The decision appeared to be a first step toward reconciliation with Sharif but his party secretary-general, Iqbal Zafar Jhagra, dismissed it as "eyewash" aimed at diverting attention from the "long march" protest campaign.
"A review petition means nothing. The long march will continue," Jhagra told Reuters.
Police have detained hundreds of lawyers and opposition activists since a crackdown was launched on March 11 in a bid to stifle the lawyers' plans for a crosscountry protest.
Nevertheless, black-suited lawyers and flag-waving opposition party activists launched their campaign in the south of the country on March 12, aiming to head to Islamabad.
But authorities have effectively broken up the procession with the detentions, bans on rallies, and road blocks, although protest leaders say they are determined to hold a sit-in outside parliament in Islamabad on March 16.
A looming showdown has raised fears of bloodshed on the streets.
Pakistan's efforts to eliminate Taliban and Al-Qaeda enclaves on the Afghan border are vital to U.S. plans to stabilize Afghanistan and defeat Al-Qaeda.
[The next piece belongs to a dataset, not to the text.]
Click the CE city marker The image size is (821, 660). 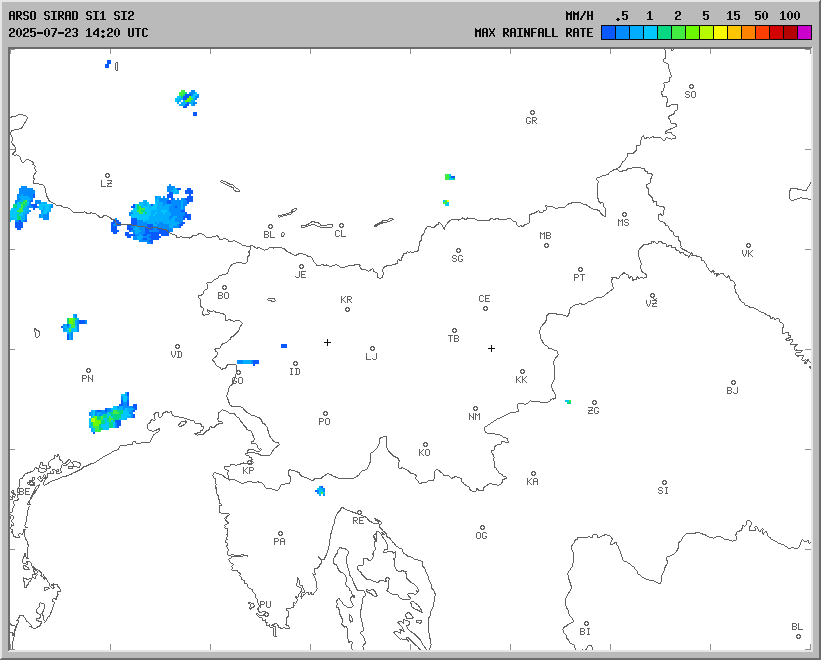pyautogui.click(x=485, y=307)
If the crisis gets out of hand, the army could feel compelled to intervene, though most analysts say a military takeover is highly unlikely.
U.S. Secretary of State Hillary Clinton telephoned Zardari to convey U.S. support for Pakistan's democracy and its economy, Zardari's office said earlier.
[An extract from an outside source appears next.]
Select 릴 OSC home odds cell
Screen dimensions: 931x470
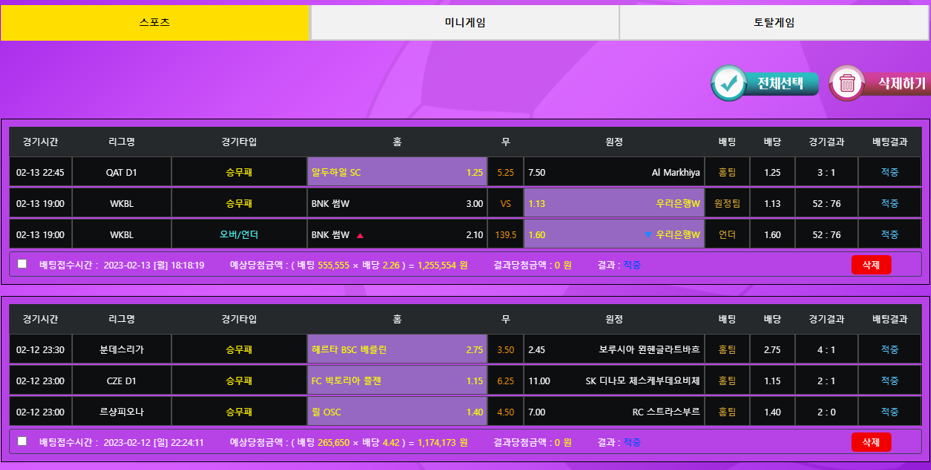397,412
On the "prevailing situation," she said "the U.S. was keen to see a stable and democratic system strengthened," it said.
The Supreme Court ruling, based on old convictions the Sharifs say were politically motivated, nullified a by-election victory by Sharif's brother, Shahbaz, and disqualified him from holding the office of chief minister of Punjab, the most populous and most influential of Pakistan's four provinces.
Zardari then imposed central rule in Punjab for two months, and threw out the provincial government of the Sharifs' party.
The Sharifs said Zardari was behind the court decision.
Prime Minister Yousaf Raza Gilani has been promoting a compromise package with concessions to Sharif and the judiciary.
But earlier on March 14, hopes for a compromise faded when a senior official said Zardari was refusing to cave in to pressure unless Sharif abandoned his support for the long march.
"The News" newspaper said Zardari had rejected a compromise package backed by the United States and Britain.
The protesters' main demand is the reinstatement of former Supreme Court Chief Justice Iftikhar Chaudhry, who was dismissed in 2007 by the then-President and Army Chief Pervez Musharraf.
Zardari has refused to reinstate the judge, seeing him as a threat to his own position.
On March 14, police detained activists trying protest in the city of Multan while lawyers rallied at their bar association.
Interior Ministry chief Rehman Malik urged the protesters not to march on parliament. Security agencies had information "enemies of Pakistan" would launch suicide bomb attacks on the protest, he told reporters.
Meanwhile, at least one television station known for its opposition to Zardari said authorities had interfered with its broadcasts through cable operators, and newspapers reported that Information Minister Sherry Rehman had resigned in response.
The prime minster's office said Rehman had tendered her resignation. Rehman declined to coment.